The University was in the top 5 percent of schools to successfully implement SEVIS, Grilliot said.

SEVIS regards information about current and newly admitted international students, and includes the expected length of their stay in the United States. SEVIS is part of a database that is compared with names on intelligence or law enforcement lists.

“I believe that we [at the University] had an aggressive approach in order to react quickly to the visa problems, and I think that that helped us,” Grilliot said.

Some problems that other schools encountered involved the volume of international students that are admitted and processed, and the time it took to get SEVIS up and running. The University has an experienced staff and a medium number of international students that allowed them to process all the students quickly, Grilliot said.

Another issue may be the language barrier, Swegan said.

“It’s difficult to recruit undergraduate students when the University does not have an intensive English language program. We tend to get and require students to have some proficiency in the English language,” he said.

In addition, the number of foreign students may be attributed to the location of the University in a basically safe and rural setting, he said.

Other related reasons that have contributed to the national decline include that prospective students from certain countries have been subject to 30-day background checks, and by the time they were cleared, they missed deadlines and couldn’t attend U.S. universities. Some may also have been deterred by a perception that the country isn’t safe due to the threat of terrorism.

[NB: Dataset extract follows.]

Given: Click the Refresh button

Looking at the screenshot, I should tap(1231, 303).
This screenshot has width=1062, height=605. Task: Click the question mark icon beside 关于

“In general, the cost of education nationally is going up and there’s more competition from Australia, Canada and the UK,” Grilliot said.

Grilliot recently made a trip to Southeast Asia to recruit prospective students. During that trip, nearly 1,000 inquiry cards about the University were completed, he said.

“I’m really happy for BGSU, and we hope that we continue to build on the success. It always takes a lot of hard work,” Grilliot said. “Securing visas for international students is a long and complicated process. There are also factors with other issues, such as the embassies that issue the visas.”

Some students have responded, and the University is now in the process of receiving applications from them, Grilliot said.

“We have several students that I met in the fall that have already been admitted, and other students are still in the application process,” he said. “We will continue to follow-up on the contacts in Southeast Asia and we’re going to continue to respond as quickly as possible.”

Studying abroad is very valuable, Grilliot said.

“The students who come here get a good education and they also learn about us, our culture and what it’s like to be an American,” he said. “It’s not what you see in the movies or on television, but actually interacting with fellow students. In some countries from which the students come, they may not have the same educational opportunities that we have here.

“We’re evaluating the numbers now to see if we’re going to continue this effort,” Grilliot said. “One of the things the University thinks is very important is providing all of our students the opportunity to learn about other nations, and there are several ways to do that, and one way is to have international students come here.”

The number of graduate students is higher at both the University and nationwide, Grilliot said.

“One of the reasons is that a two-year degree is less expensive than a four-year degree and graduate students are more focused on their research,” he said.

The majority of international students at the University, as well as nationwide, have come from India and China.

While the number of degree-seeking, foreign graduate students at the University has remained at just over 400, the number of undergraduates increased to 153 this fall, after having dropped to 97 in 2003.

The remaining international students are considered guests–they are not seeking a degree but are fully enrolled.

“We think there is great value in diversifying the student population in general,” Swegan said.